We included lags of up to 4 weeks for air pollution-aerosols and meteorological variables, which we considered sufficient to capture the necessary time for the period of incubation of the disease and the time to visit a healthcare facility, and the report of a new pneumonia case.
Admission Data
In the models, we included the following as admission data: The year (2009 to 2019), the epidemiological week (Epiweek) with values from 1 to 52 or 53 for each year, and the week consecutive (Consweek), with values ranging from 1 to 573 for the entire study period.
Machine-learning Methods
Four machine-learning methods were implemented to forecast the number of attentions of pneumonia cases in each city. The methods implemented were Extreme Gradient Boosting (XGBoost), Random Forest (RF), Support Vector Machines (SVM), and Bayesian Adaptive Regression Trees (BART).
XGBoost is used to implement gradient boosted decision trees. The method is an approach where new models that predict the residuals or errors of prior models are created and then added together to make the final prediction [20]. RF combines several randomized decision trees and aggregates to do their predictions by averaging [21]. The objective of SVM is to find a hyperplane in an N-dimensional space that distinctly classifies the data points [22]. BART is a nonparametric Bayesian regression approach which uses dimensionally adaptive random basis elements [23].
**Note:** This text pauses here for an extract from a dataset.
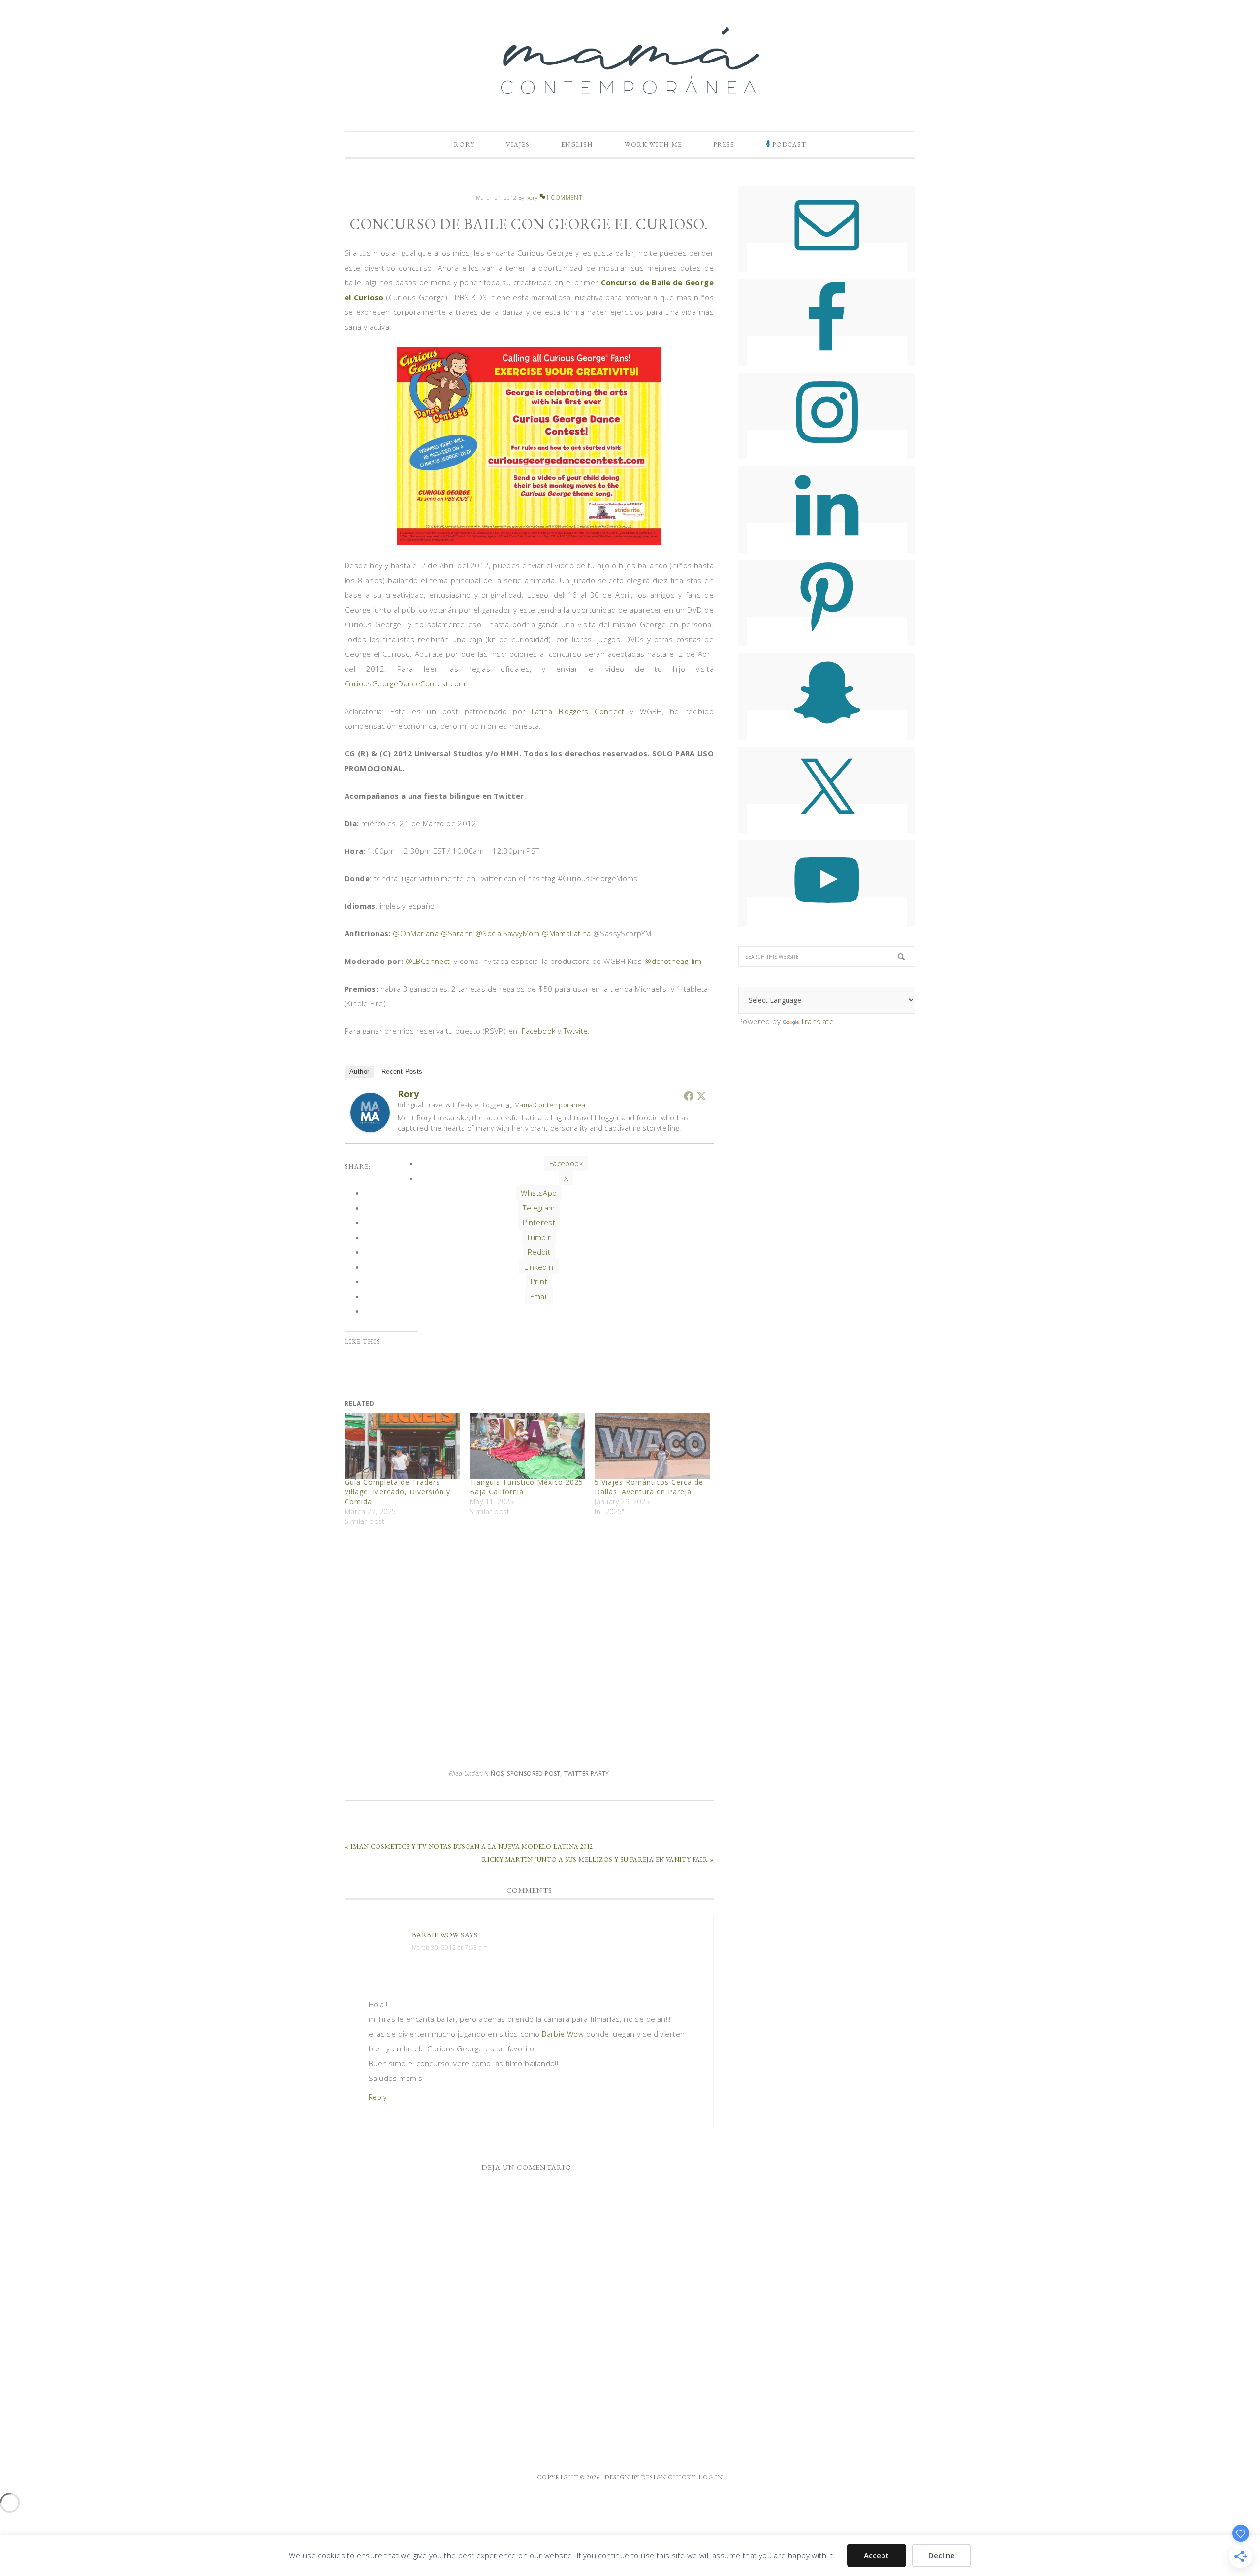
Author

In each city, the response variable was the number of attentions of pneumonia cases per week. We used, as predictor variables in the machine-learning methods, the air pollution-aerosols and meteorological variables with lags of up to 4 weeks, as well as the year, the Epiweek and the Consweek.
Each machine-learning method was trained and tested on a partitioned 70/30 percentage split of the dataset by stratified random sampling for each city. The method of 10-fold cross-validation was used for training the dataset. Additional file 1 shows the parameters of each machine-learning method implemented. The performance of the forecasting was evaluated with the R2 metric. We used the package caret [24] of R to implement the machine-learning methods.
Machine-learning Model Interpretation
We implemented the techniques of permutation feature importance and feature interaction to provide explanations and to analyze the behavior and forecasting of the best-performing machine-learning model in each city.
The permutation feature importance is an approach that classifies the contribution of each variable based on its precision. This means that a variable can be significantly important if changing its values (permutation) increases the model error, which means that the model needs this variable to perform more accurate forecasting. On the other hand, if the model error shows no change when varying the values, the variable does not contribute or influence the model when making the forecast [25]. The permutation feature importance was estimated with 500 iterations.
Feature interaction explains the interaction between variables. The technique states that the effect that a variable can have on the forecast is probably influenced by other variables. Therefore, this method recognizes that variables can be interconnected and that not only does a variable by itself have an influence on the machine-learning model, but that the interaction between variables can also have an effect on how the model is making its forecast [26].
The package iml of R [25] was used to implement the techniques of permutation feature importance and feature interaction.